The roads in this part of Russia were obviously built in more prosperous times. There are places where the tarmac has been patched and filled so many times that it looks more like a quilt than a road, and then other places where it’s obviously got so bad that they’ve given up patching it and simply graded the tarmac away to leave stretches of gravel which can last from as little as 50m to as much as 5km.
A banana at 40km, the buttered fruit bread I’d taken from breakfast at 55km and the climb up to lunch proved to be shorter and less steep than I’d expected, so the lunch stop arrived somewhat unexpectedly at 65km. From that point the fog finally vanished for the day and within the next 10km I went from four layers, leg warmers and full finger gloves to two layers and fingerless gloves.
The first 20km from lunch was ‘gravel’ but in fact it was hard-packed dirt which proved to be some of the best surface of the day with a smooth and quick descent through to the bridge at 80km.

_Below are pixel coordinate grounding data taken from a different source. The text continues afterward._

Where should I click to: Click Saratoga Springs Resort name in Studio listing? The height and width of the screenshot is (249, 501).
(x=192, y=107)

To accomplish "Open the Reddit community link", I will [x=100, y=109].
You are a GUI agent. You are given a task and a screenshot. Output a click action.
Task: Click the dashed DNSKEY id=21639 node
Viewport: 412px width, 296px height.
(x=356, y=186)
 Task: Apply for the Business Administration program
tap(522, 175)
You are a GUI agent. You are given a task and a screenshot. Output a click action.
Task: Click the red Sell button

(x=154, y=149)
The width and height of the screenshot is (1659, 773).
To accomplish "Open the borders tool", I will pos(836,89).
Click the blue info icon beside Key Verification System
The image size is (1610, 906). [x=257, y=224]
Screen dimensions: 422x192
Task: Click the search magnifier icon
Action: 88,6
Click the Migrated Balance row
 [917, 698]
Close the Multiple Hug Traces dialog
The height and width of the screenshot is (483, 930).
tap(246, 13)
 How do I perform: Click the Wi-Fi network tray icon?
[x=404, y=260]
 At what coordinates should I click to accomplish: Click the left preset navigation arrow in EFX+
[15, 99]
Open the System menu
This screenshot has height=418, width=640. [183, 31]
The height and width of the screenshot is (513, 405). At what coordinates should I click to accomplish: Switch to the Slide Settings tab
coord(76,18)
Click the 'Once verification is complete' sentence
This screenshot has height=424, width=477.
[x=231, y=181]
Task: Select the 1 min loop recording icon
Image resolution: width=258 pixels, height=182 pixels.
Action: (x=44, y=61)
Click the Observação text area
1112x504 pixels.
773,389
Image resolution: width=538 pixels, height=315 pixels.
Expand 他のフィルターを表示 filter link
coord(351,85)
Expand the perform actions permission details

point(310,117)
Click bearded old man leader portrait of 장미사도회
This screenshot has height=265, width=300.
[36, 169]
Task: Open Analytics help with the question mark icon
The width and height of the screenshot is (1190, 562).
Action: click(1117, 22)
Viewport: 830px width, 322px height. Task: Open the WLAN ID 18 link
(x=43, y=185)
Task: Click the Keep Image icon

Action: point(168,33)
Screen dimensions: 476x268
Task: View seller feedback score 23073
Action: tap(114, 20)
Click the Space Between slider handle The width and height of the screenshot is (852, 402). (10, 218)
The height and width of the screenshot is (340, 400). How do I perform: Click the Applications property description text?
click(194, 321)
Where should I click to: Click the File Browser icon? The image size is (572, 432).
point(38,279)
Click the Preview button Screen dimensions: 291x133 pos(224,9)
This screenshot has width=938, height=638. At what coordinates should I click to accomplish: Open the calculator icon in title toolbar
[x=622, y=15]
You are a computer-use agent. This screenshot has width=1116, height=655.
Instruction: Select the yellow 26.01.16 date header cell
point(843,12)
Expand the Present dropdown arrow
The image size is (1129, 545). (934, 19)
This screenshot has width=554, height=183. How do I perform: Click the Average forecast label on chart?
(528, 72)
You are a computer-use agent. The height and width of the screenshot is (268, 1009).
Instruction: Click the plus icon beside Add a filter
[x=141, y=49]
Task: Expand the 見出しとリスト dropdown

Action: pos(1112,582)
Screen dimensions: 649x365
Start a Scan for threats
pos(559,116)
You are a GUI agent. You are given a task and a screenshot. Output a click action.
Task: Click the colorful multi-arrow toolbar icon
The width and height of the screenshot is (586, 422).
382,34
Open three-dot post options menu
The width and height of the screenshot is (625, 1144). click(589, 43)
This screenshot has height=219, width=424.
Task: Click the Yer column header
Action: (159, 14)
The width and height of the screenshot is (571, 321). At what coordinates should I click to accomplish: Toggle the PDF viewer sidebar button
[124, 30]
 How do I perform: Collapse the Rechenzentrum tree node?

From there the road undulated over rolling hills as I continued on towards camp. I stopped for a Sprite at the 99km Coke stop, and an ice-cream and beer-to-go at the 120km stop before discovering that camp had been moved from the anticipated location because it was too muddy. Where we’ve ended up is however a great spot beside another river.
This afternoon I’ve pitched my tent snuggled up to about the only tree which will provide afternoon and evening shade – I’m in the long grass to do so, but I’d prefer the shade and a wet fly in the morning to a spot on the short grass which would put me in direct sun till it sets.
Tomorrow’s the first of two long days to get us over the Russian border and into Kazakhstan. I’m still confused by the schedule this week, even today we could have gone a further 20ish km to shorten the last day of the run into rest day.
I’m siting behind my tent in the shade as I type this, but I feel a little like I’m in Australia because I have a small cloud of flies which are intent on buzzing round my head and being generally annoying (obviously if I was in Australia it would be a large cloud, and they;’d be even more annoying). In fact they’ve got too annoying so I’m going to go for a wander along the river and see what I can see.
Later: I continue to be amazed at the flow rate of the rivers in Russia, particularly when you consider how wide the river is and how low (in altitude) we are currently – we’re at only 275m above sea level, yet look at the rate at which the driftwood passes through:
I had a nice walk up onto a promontory above camp where I could see the two rivers which converge here as well as the campsite itself:
By the time I was back to camp my tent was completely in the shade so a wee snooze took care of an hour by which time it was almost time for rider’s meeting and dinner.
Cuckoos seem to be all across this part of Russia – we often hear them when riding on the quieter roads, and there’s always at least one in camp.
I had hoped that tomorrow I wouldn’t need to carry my wet-weather gear, but the forecast is for thundery showers in the early afternoon – if the ride was a little shorter I’d risk that I’d be in camp before the shower arrived, but with the longer distance tomorrow that’s not so certain so I guess it’ll be in my camelback again tomorrow.
Is a Sprite allowable at a Coke stop?
Hello there! This is my first visit to your blog! We are a group of volunteers and starting a new project in a community in the same niche. Your blog provided us useful information to work on. You have done a outstanding job!
Glad you like it 🙂
No peanut butter? I thought you’d had some hardships before. Not sure how you’re carrying on now. Sending thoughts and prayers that this ordeal passes quickly.
(NIge, otoh, says we should move to Russia.)
Yeah it’s grim…!
Looking quite Canterbury/Otago there what? The wild flowers are awesome.
Oh yes indeed, very like that part of NZ 🙂
Hi Steve enjoying reading your travels but not wishing to be there lol. Great photos. You must be so dam fit now. ? take care
Glad to hear that you’re enjoying things, I’ sure you’d be having fun if you were here, and yes, my fitness level is pretty good just now!